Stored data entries
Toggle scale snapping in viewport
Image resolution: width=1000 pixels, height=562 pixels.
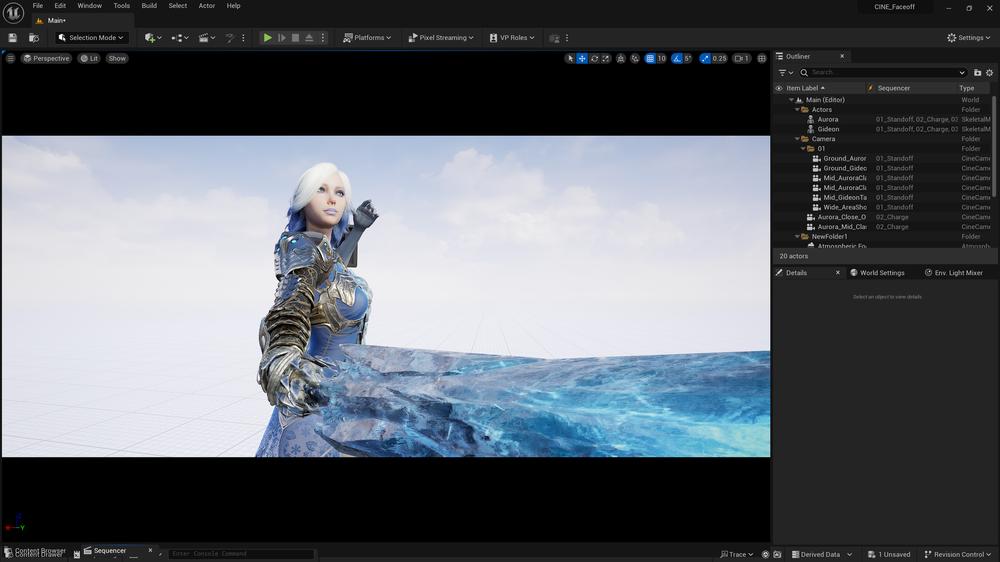click(x=703, y=59)
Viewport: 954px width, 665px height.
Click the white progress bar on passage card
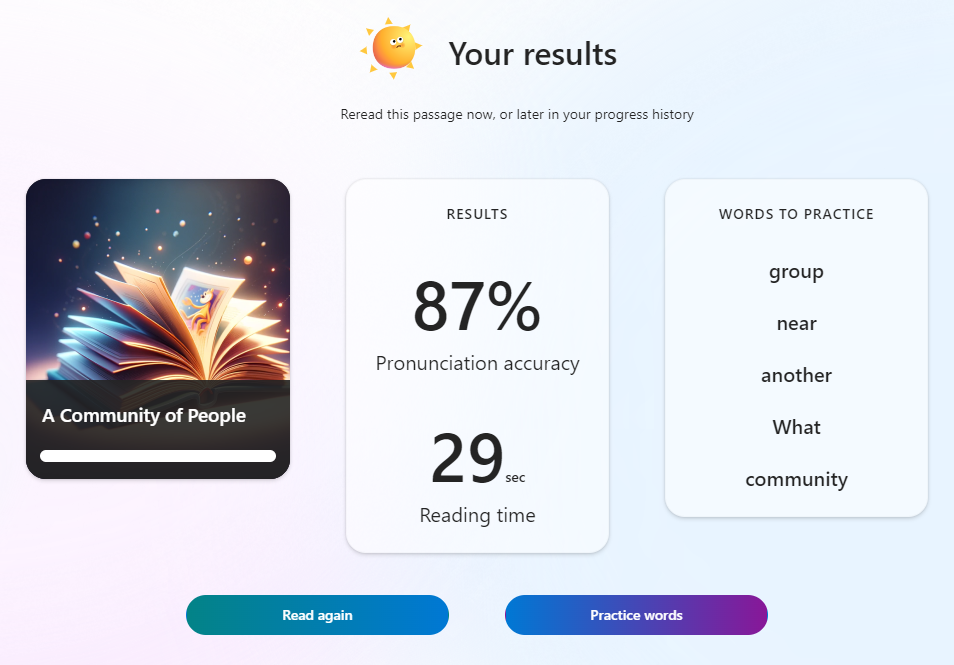[158, 456]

== REQUIRED ACTION ==
Write every line above out again exactly; pictures do not belong in the copy.

== THE ANSWER ==
Toggle scale snapping in viewport
Image resolution: width=1000 pixels, height=562 pixels.
click(x=703, y=59)
Viewport: 954px width, 665px height.
Click the white progress bar on passage card
[158, 456]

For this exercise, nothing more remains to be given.